== Document excerpt ==

╭──

The Associated Chambers of Commerce and Industry of India () is a non-governmental trade association and advocacy group based in New Delhi, India. The organisation represents the interests of trade and commerce in India, and acts as an interface between issues and initiatives. The goal of this organisation is to promote both domestic and international trade, and reduce trade barriers while fostering conducive environment for the growth of trade and industry of India.

Background
ASSOCHAM was established in 1920 by a group of chambers of commerce led by the Calcutta Traders Association. The Association's head office is located in New Delhi and regional offices are located in the cities of Ahmedabad, Bengaluru, Ranchi, Jammu, Chandigarh and Kolkata. , ASSOCHAM covers a membership of over 4.5 lakh companies and professionals across the country.

ASSOCHAM members represent the following sectors: 
 Trade (national and international)

╰──

== Given data ==

╭──

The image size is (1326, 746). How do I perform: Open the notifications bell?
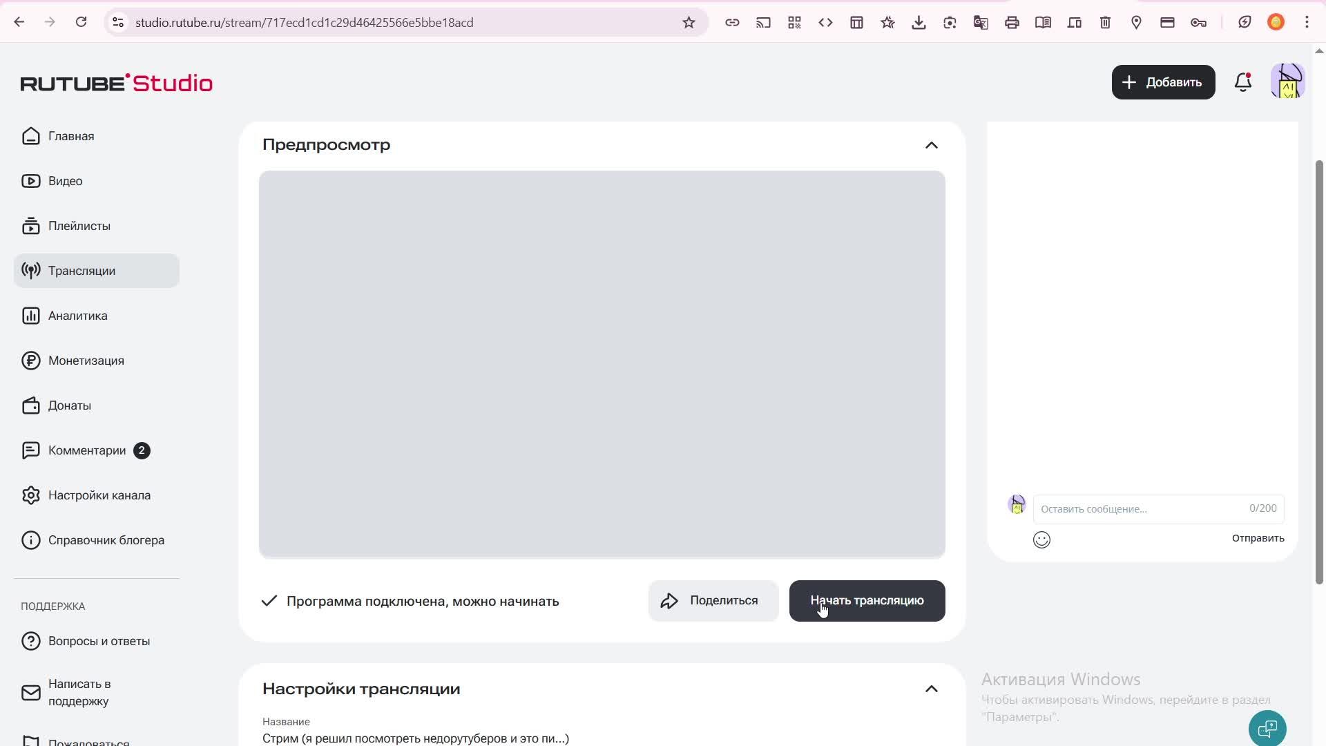click(x=1243, y=82)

╰──

== What is asked ==
1: Return everything in the ASSOCHAM text from "The Associated Chambers" down to "industry of India.".
2: Decide whether each statement agrees with the ASSOCHAM text, answering yes or no and quoting the deciding words: (a) The organization was established in 1920. (b) Its head office is in Kolkata. (c) It is a non-governmental trade association.
The data comes from a different source than the ASSOCHAM text.

== Task answers ==
1:
The Associated Chambers of Commerce and Industry of India () is a non-governmental trade association and advocacy group based in New Delhi, India. The organisation represents the interests of trade and commerce in India, and acts as an interface between issues and initiatives. The goal of this organisation is to promote both domestic and international trade, and reduce trade barriers while fostering conducive environment for the growth of trade and industry of India.

2:
(a) Yes: "ASSOCHAM was established in 1920"
(b) No: "The Association's head office is located in New Delhi"
(c) Yes: "is a non-governmental trade association and advocacy group based in New Delhi, India"